Stored data
═══

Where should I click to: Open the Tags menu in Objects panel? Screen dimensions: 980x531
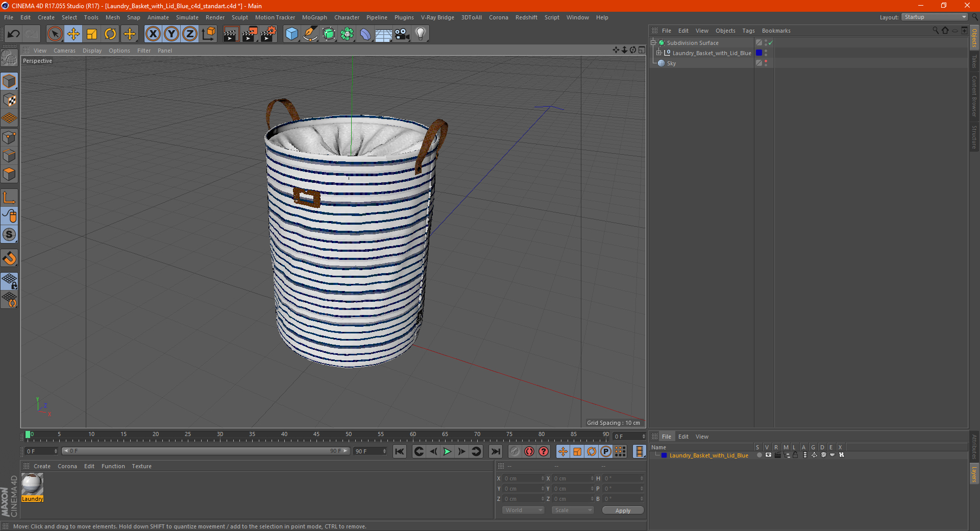(748, 31)
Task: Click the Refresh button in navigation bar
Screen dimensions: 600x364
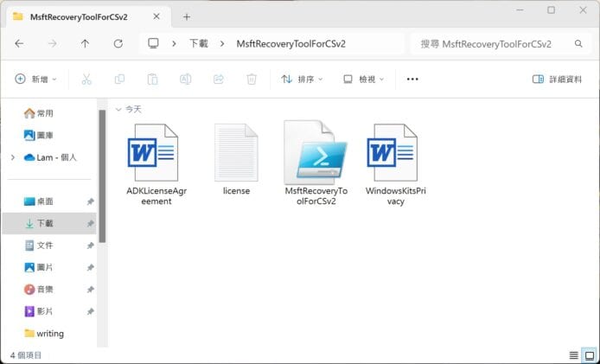Action: pyautogui.click(x=118, y=43)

═══

**Work to be completed**
Repeat each record verbatim, pictures excluded.

**Solution**
Where should I click to: Open the Tags menu in Objects panel? Screen dimensions: 980x531
(748, 31)
Task: Click the Refresh button in navigation bar
Screen dimensions: 600x364
Action: pyautogui.click(x=118, y=43)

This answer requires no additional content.